Ao recordar que Jesus nasceu em um estábulo, em condições precárias, Leão XIV afirmou que Deus havia “armado sua frágil tenda” entre as pessoas do mundo. Em seguida, conectou a narrativa bíblica à realidade atual do conflito no Oriente Médio:
“Como, então, podemos não pensar nas tendas em Gaza, expostas por semanas à chuva, ao vento e ao frio?”, questionou o pontífice.
A fala foi interpretada como uma das mais diretas manifestações do Vaticano sobre o drama vivido por civis palestinos desde a intensificação da guerra. Ao mencionar as “tendas”, Leão XIV destacou o colapso da infraestrutura básica, o deslocamento forçado de milhares de famílias e a vulnerabilidade extrema de crianças e idosos, deslocando o foco do discurso religioso para o campo humanitário e político.
Crítica aos discursos bélicos
O papa também criticou o que chamou de “discursos bélicos”, afirmando que eles alimentam ciclos de violência e afastam soluções reais para os conflitos. Além de Gaza, citou a guerra entre Rússia e Ucrânia e lembrou que o mundo vive uma multiplicação de confrontos armados que normalizam o sofrimento humano.
Para Leão XIV, celebrar o Natal em meio a esse cenário exige mais do que gestos simbólicos. Segundo ele, é necessário que líderes políticos tenham coragem de abandonar a retórica do confronto e investir no diálogo como instrumento de paz.
Recado direto à América Latina
Em outro trecho relevante do discurso, o pontífice direcionou uma mensagem específica aos líderes da América Latina, região historicamente marcada por desigualdades sociais, instabilidade política e polarização ideológica.
“Que o menino Jesus inspire aqueles que têm responsabilidades políticas na América Latina para que, ao enfrentar os numerosos desafios, se dê espaço ao diálogo pelo bem comum e não às exclusões ideológicas e partidárias”, afirmou.
A declaração foi lida como uma crítica indireta à radicalização política e às disputas de poder que, segundo o papa, têm dificultado avanços concretos em áreas como combate à pobreza, inclusão social e fortalecimento democrático.
Um pontificado com forte marca política
Eleito em maio de 2025, Leão XIV vem sinalizando, desde o início do pontificado, que pretende manter uma atuação internacional ativa, aproximando a mensagem religiosa de temas como guerra, migração, desigualdade e responsabilidade estatal.

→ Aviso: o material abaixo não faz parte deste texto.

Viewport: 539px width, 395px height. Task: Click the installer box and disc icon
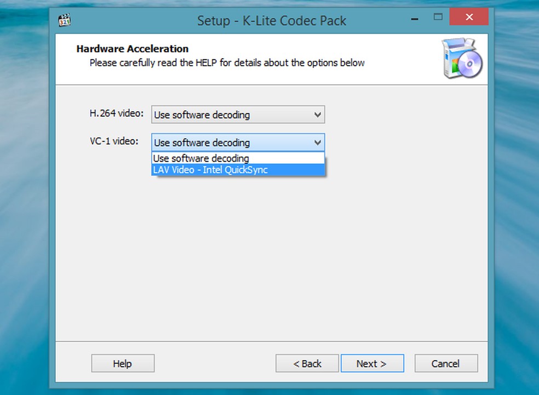[x=462, y=59]
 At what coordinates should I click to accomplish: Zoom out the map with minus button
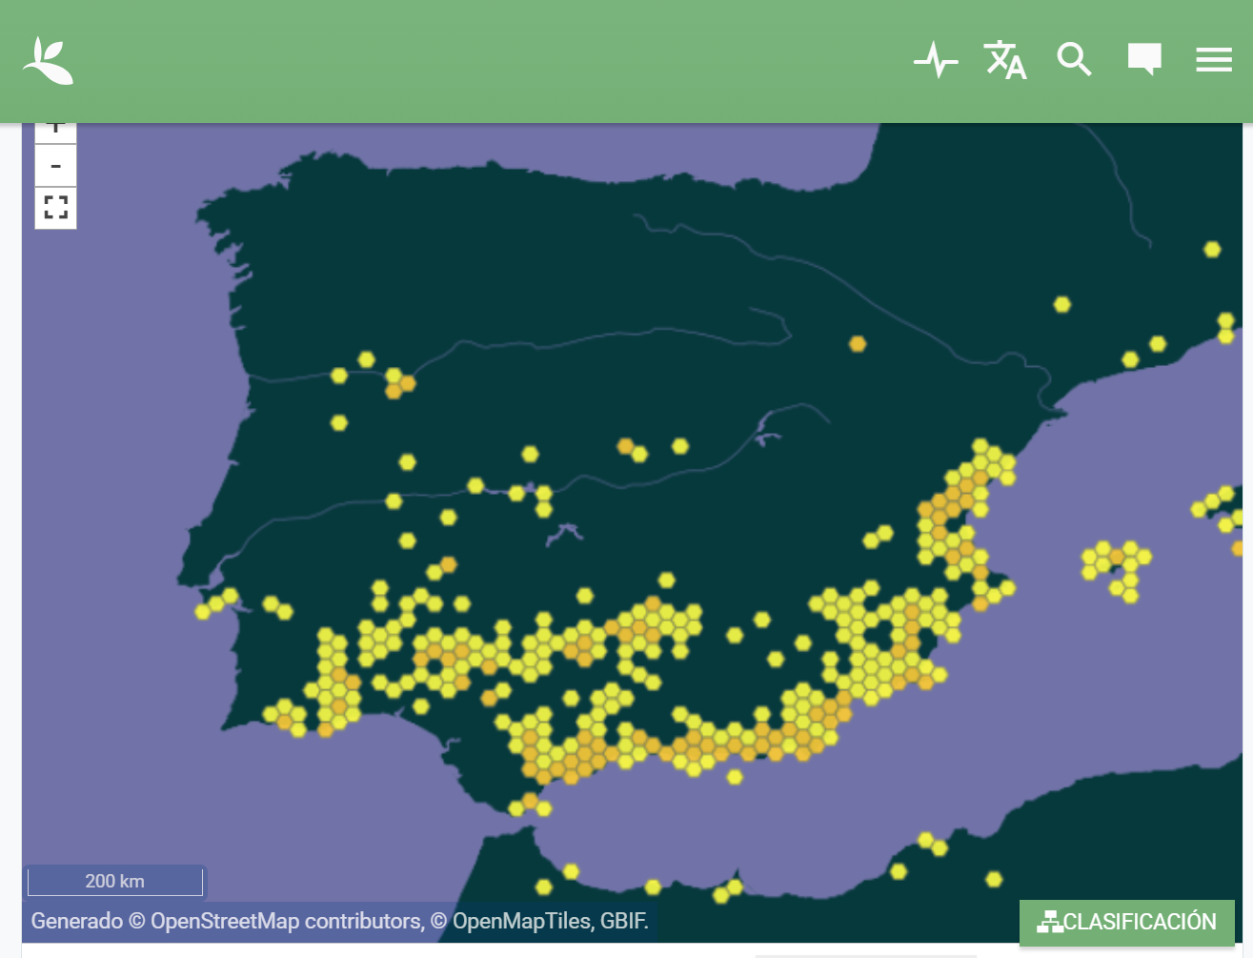tap(56, 167)
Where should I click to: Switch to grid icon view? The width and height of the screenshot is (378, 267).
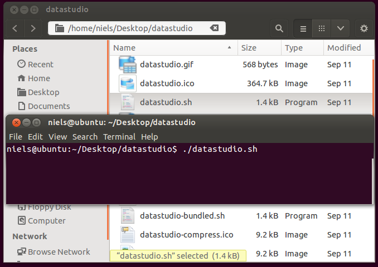(x=322, y=28)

No discurso natalino, também houve menção à situação de imigrantes e refugiados, especialmente nas Américas, fortalecendo a crítica a políticas de exclusão e endurecimento de fronteiras.
Ao unir espiritualidade e denúncia social, o papa transforma o Natal em um espaço de cobrança moral aos governos e à comunidade internacional. A mensagem deixa claro que, para o novo pontífice, a fé cristã não pode ser dissociada das crises concretas que afetam milhões de pessoas ao redor do mundo.